From: "Vlastimil Babka (SUSE)" <vbabka@kernel.org>
To: JP Kobryn <jp.kobryn@linux.dev>,
akpm@linux-foundation.org, david@kernel.org, ljs@kernel.org,
liam@infradead.org, rppt@kernel.org, surenb@google.com,
mhocko@suse.com, jackmanb@google.com, hannes@cmpxchg.org,
ziy@nvidia.com, fvdl@google.com, linux-mm@kvack.org
Cc: shakeel.butt@linux.dev, usama.arif@linux.dev,
linux-kernel@vger.kernel.org
Subject: Re: [PATCH] mm/page_alloc: use existing highatomic reserves on the buddy fastpath
Date: Wed, 17 Jun 2026 15:02:35 +0200 [thread overview]
Message-ID: <fa69e7f3-45da-4722-b47f-e6fcd38717c7@kernel.org> (raw)
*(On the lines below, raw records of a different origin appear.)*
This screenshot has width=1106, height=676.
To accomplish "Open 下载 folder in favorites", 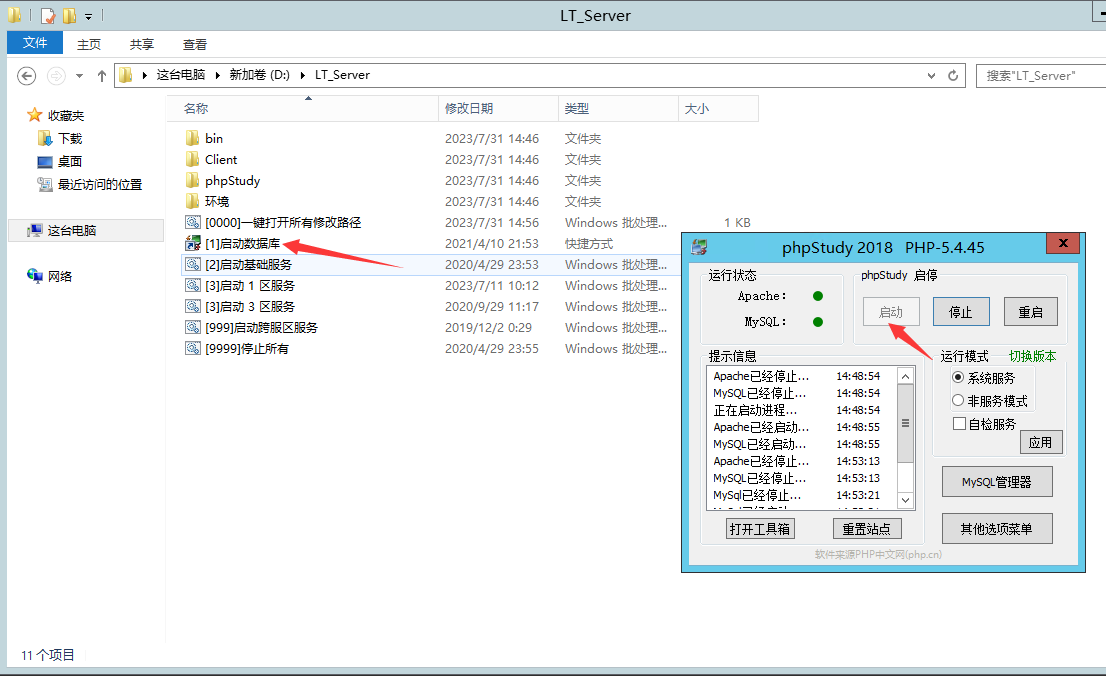I will click(69, 139).
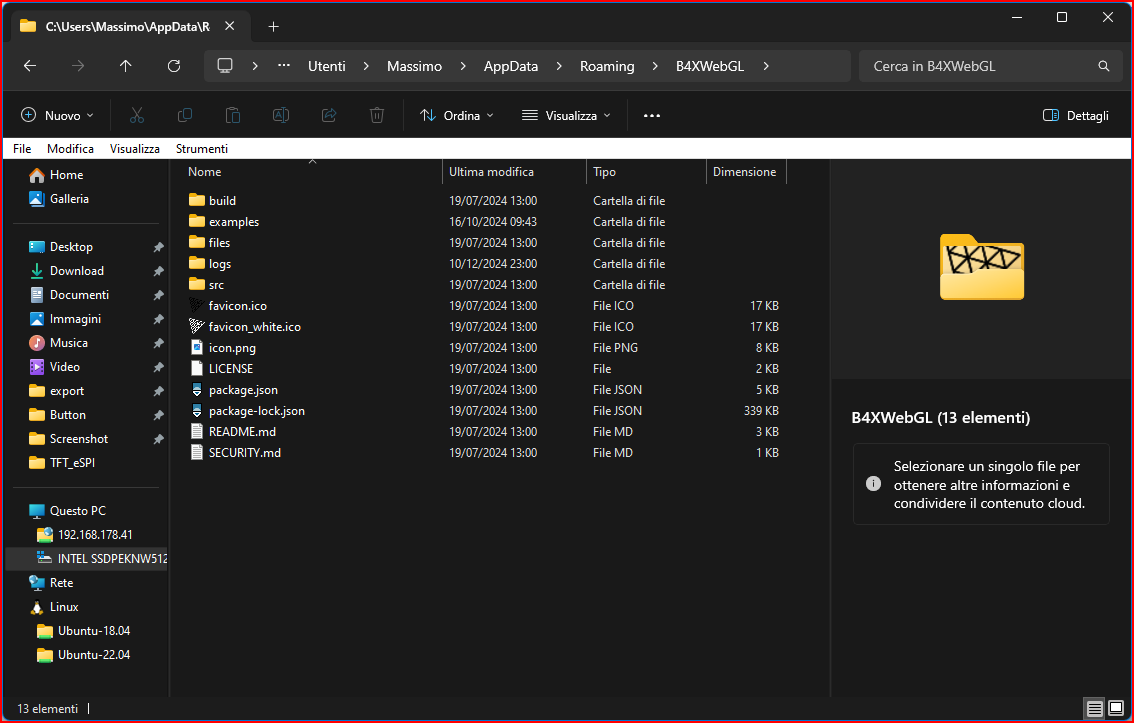Click the Cut scissors icon

(x=137, y=115)

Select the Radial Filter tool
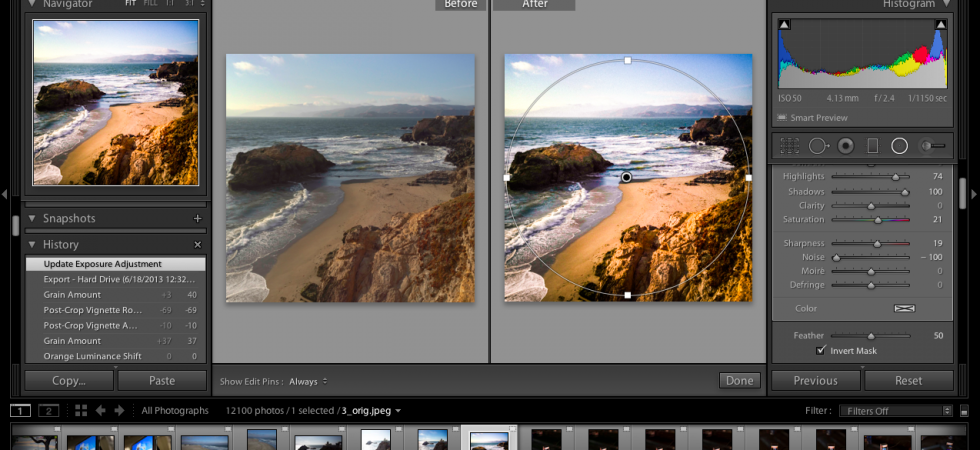pyautogui.click(x=899, y=146)
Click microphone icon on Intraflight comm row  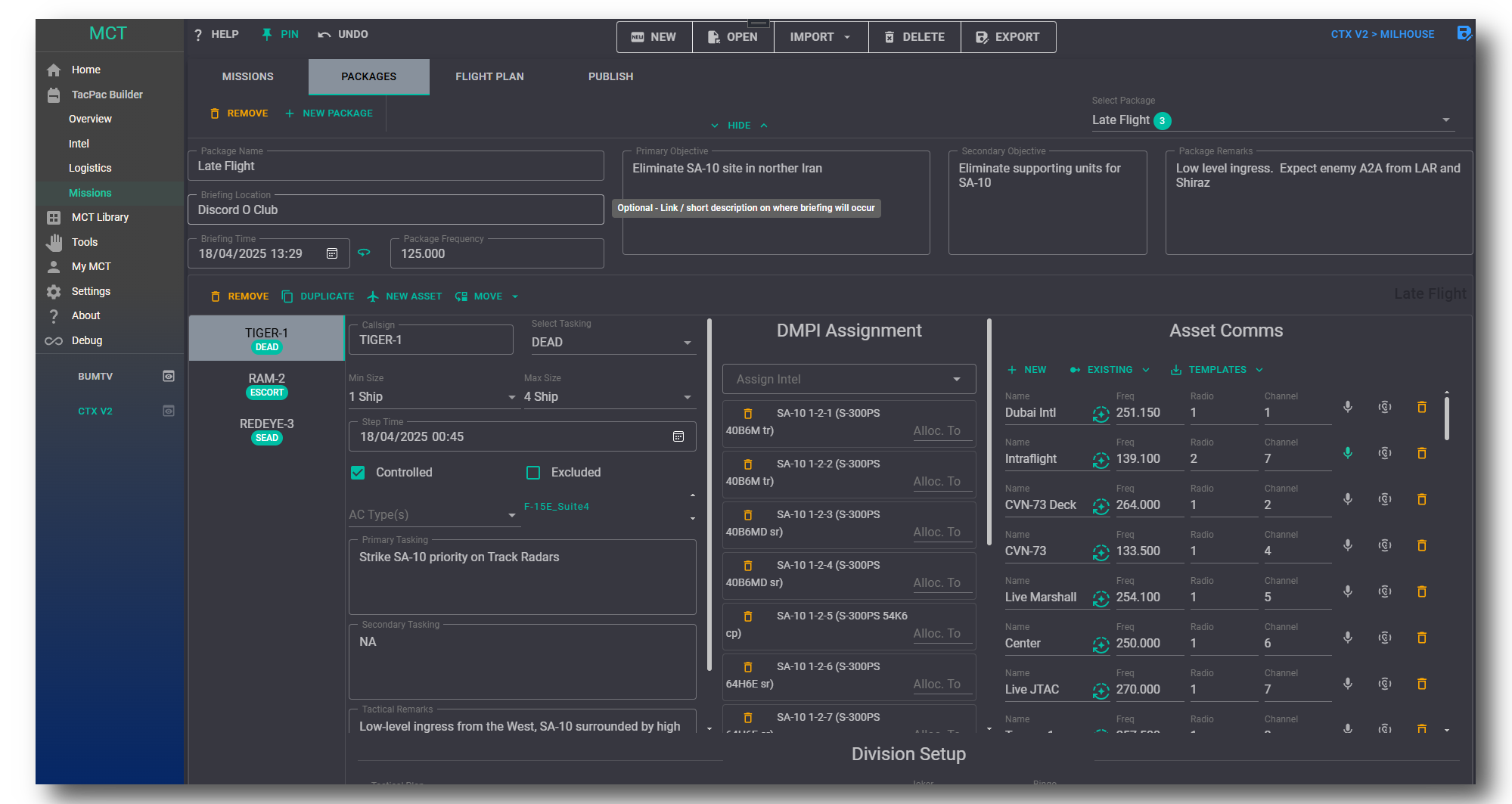pyautogui.click(x=1347, y=453)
In-Reply-To: <20260616191420.52556-1-jp.kobryn@linux.dev>
On 6/16/26 21:14, JP Kobryn wrote:
> ALLOC_HIGHATOMIC currently provides both access to MIGRATE_HIGHATOMIC free
> pages and permission to create new highatomic pageblock reserves. This
> makes it unsuitable for the fastpath.
>
> However, the fastpath can reach rmqueue_buddy() while MIGRATE_HIGHATOMIC
> reserves have free pages available. In this situation, the allocation can
> fall back to other migratetypes without trying those reserves first.
>
> Allow high-priority non-blocking allocations above order-0 and up to the
> costly order to use existing MIGRATE_HIGHATOMIC reserves on the buddy
> fastpath without granting permission to grow these reserves. Add
> ALLOC_HIGHATOMIC_RESERVE for allocations that may both access
> MIGRATE_HIGHATOMIC and grow the reserves. Change the semantics of
> ALLOC_HIGHATOMIC so that it may only access the reserves.
>
> A UDP receive workload was run with free MIGRATE_HIGHATOMIC pageblocks
> available in the target zone. Before this patch, the workload did not
> consume these blocks. With this patch, comparable runs consumed available
> blocks for 96-100% of eligible order-1 atomic allocations reaching the
> buddy path, with no highatomic misses observed. The workload did not grow
> highatomic reserves and NAPI page-frag allocations remained healthy with no
> failures or order-0 fallbacks.
Great.
> Signed-off-by: JP Kobryn <jp.kobryn@linux.dev>
LGTM, I have just one style suggestion. If you agree and apply it, feel free
to add:
Reviewed-by: Vlastimil Babka (SUSE) <vbabka@kernel.org>
... and (unless other reviews raise something) send v2 rebased to 7.2-rc1
once it's released. Thanks!
> ---
> mm/internal.h | 4 +++-
> mm/page_alloc.c | 34 +++++++++++++++++++++++++++-------
> 2 files changed, 30 insertions(+), 8 deletions(-)
>
> diff --git a/mm/internal.h b/mm/internal.h
> index 181e79f1d6a2..a7693a9fdd29 100644
> --- a/mm/internal.h
> +++ b/mm/internal.h
> @@ -1477,9 +1477,11 @@ unsigned int reclaim_clean_pages_from_list(struct zone *zone,
> #define ALLOC_HIGHATOMIC 0x200 /* Allows access to MIGRATE_HIGHATOMIC */
> #define ALLOC_TRYLOCK 0x400 /* Only use spin_trylock in allocation path */
> #define ALLOC_KSWAPD 0x800 /* allow waking of kswapd, __GFP_KSWAPD_RECLAIM set */
> +#define ALLOC_HIGHATOMIC_RESERVE 0x1000 /* Allows growing MIGRATE_HIGHATOMIC reserves */
>
> /* Flags that allow allocations below the min watermark. */
> -#define ALLOC_RESERVES (ALLOC_NON_BLOCK|ALLOC_MIN_RESERVE|ALLOC_HIGHATOMIC|ALLOC_OOM)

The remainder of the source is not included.